Women of Color Head to Capitol Hill to Protest Kavanaugh

The actions themselves were peaceful, but Capitol Police escorted the protesters out of the building quickly nonetheless.

[Photo: Papers scattered in Senate office building after direct actions]
Protesters wore matching shirts that read “JUSTICE IS fair wages, strong unions, voting rights, health care for all, immigrant rights, abortion access, and LGBTQ liberation” in an effort to call attention to issues that the Court has recently made decisions on. Katelyn Burns/Rewire.News

More than 100 activists of color voiced their disapproval of Judge Brett Kavanaugh’s nomination to the U.S. Supreme Court in direct actions at U.S. Senate office buildings on Thursday.

“We know that the Supreme Court weighs in on crucial issues like how our voting districts are drawn, whether workers can unionize, [and] how to regulate abortion, and so all of those things will have a direct impact on our families and our communities,” said All*Above All Co-Director Destiny Lopez in an interview with Rewire.News before the protest. “[Kavanaugh] will have a lifetime appointment to the Supreme Court, which means that he will potentially sit on the Court for decades. We know ultimately that [is] the impact that his decisions will make on our lives, in particular for people of color and our communities for decades to come, so that’s really why we’ve committed to being vocal and physical on this day.”

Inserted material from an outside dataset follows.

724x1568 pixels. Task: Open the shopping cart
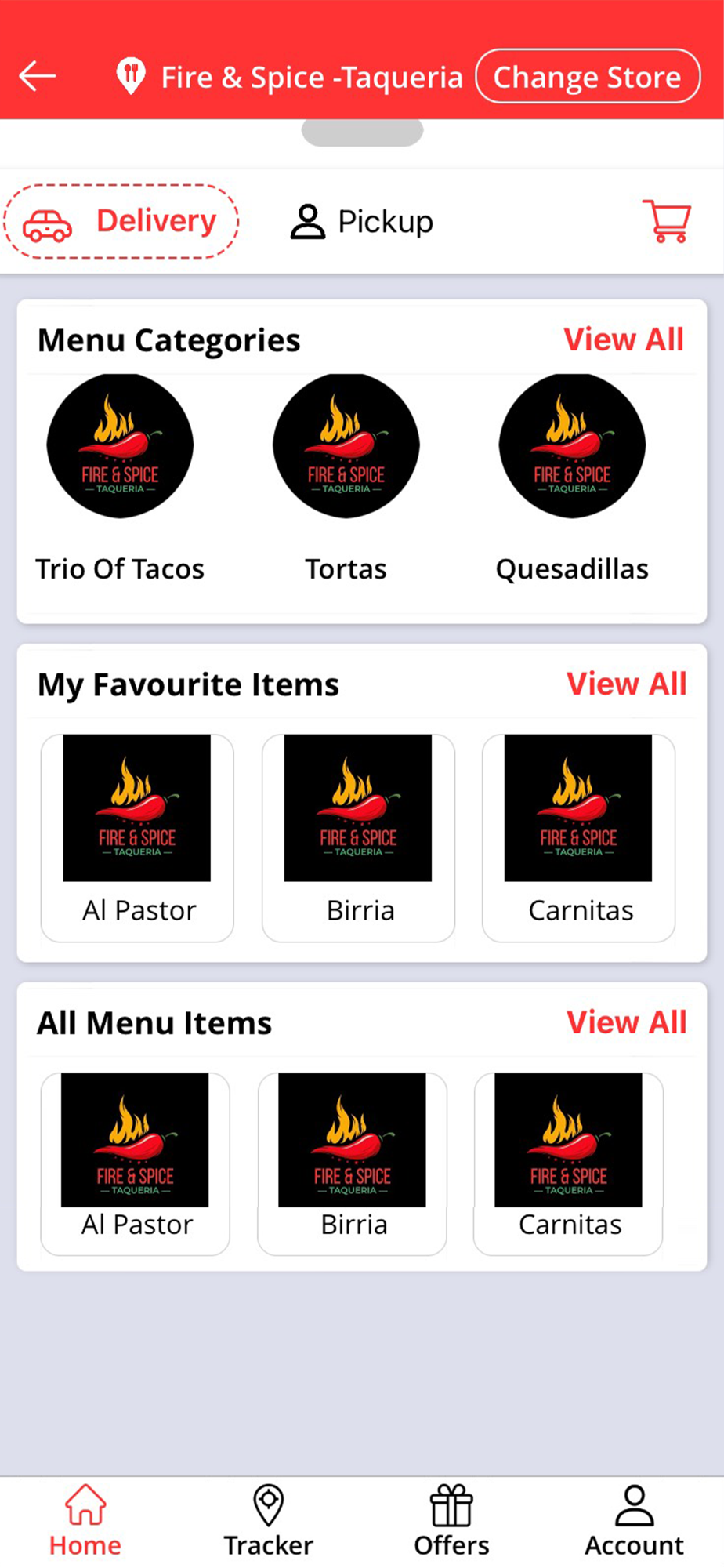[667, 221]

The protest was organized by advocacy groups including All* Above All, the National Asian Pacific American Women’s Forum (NAPAWF), and the National LGBTQ Task Force. Protesters, largely women of color, wore matching shirts that read “JUSTICE IS fair wages, strong unions, voting rights, health care for all, immigrant rights, abortion access, and LGBTQ liberation,” in an effort to call attention to issues that the Court has recently ruled on.

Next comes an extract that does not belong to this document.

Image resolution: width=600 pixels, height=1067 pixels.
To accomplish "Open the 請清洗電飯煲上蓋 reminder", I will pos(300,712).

Speaking with Rewire.News, NAPAWF Executive Director Sung Yeon Choimorrow explained that those judicial decisions—which include Masterpiece Cakeshop v. Colorado Civil Rights Commission, Janus v. AFSCMENIFLA v. Becerra, and Trump v. Hawaii—directly affect communities of color. “I don’t think that people have lived in an era in recent generations where they’ve felt the impact of SCOTUS decisions to be so personal in such a grand way. We are immigrants, we are women, we are Muslims, we are workers, and it was just like, ‘bam bam bam.’ I think there was something about that that just shook people and they’re like, ‘we’ve got to stop this’.”

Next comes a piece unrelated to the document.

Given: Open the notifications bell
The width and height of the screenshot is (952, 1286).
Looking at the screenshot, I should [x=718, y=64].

The actions themselves were peaceful, but Capitol Police escorted the protesters out of the building quickly nonetheless. Still, some protesters met with their respective senators or their staff, including potential Kavanaugh swing vote Sen. Lisa Murkowski (R-AK). According to Choimorrow, one of the goals of the protest was to put a face to constituencies that some senators don’t always have a lot of contact with and about which they may have certain preconceived notions.

“We’ve completely busted the bullshit stereotype that Asian women are quiet and we don’t break rules,” she said, indicating that it was the first such action for most of the protesters. “I think it really gave our folks a way to engage and participate in a democracy that some of them of them have never experienced before. Whichever way this [vote] goes, we’re going to go back home and build more power and come back with more people next time. To me that’s the power of the people that we’re building.”

Intersectionality was paramount for organizers, who see the issues that the Supreme Court has taken up recently as inherently linked together. “If you just look at that handful of decisions that happened during this court session, you can see that that’s about the intersectional approach,” said Lopez. “If you look at the intersection of all of those issues, it’s about folks of color, it’s about LGBTQ folks, it’s about workers’ rights. If you do this in a siloed way, it would mean that we are not actually looking [at] the reality of how the world works.”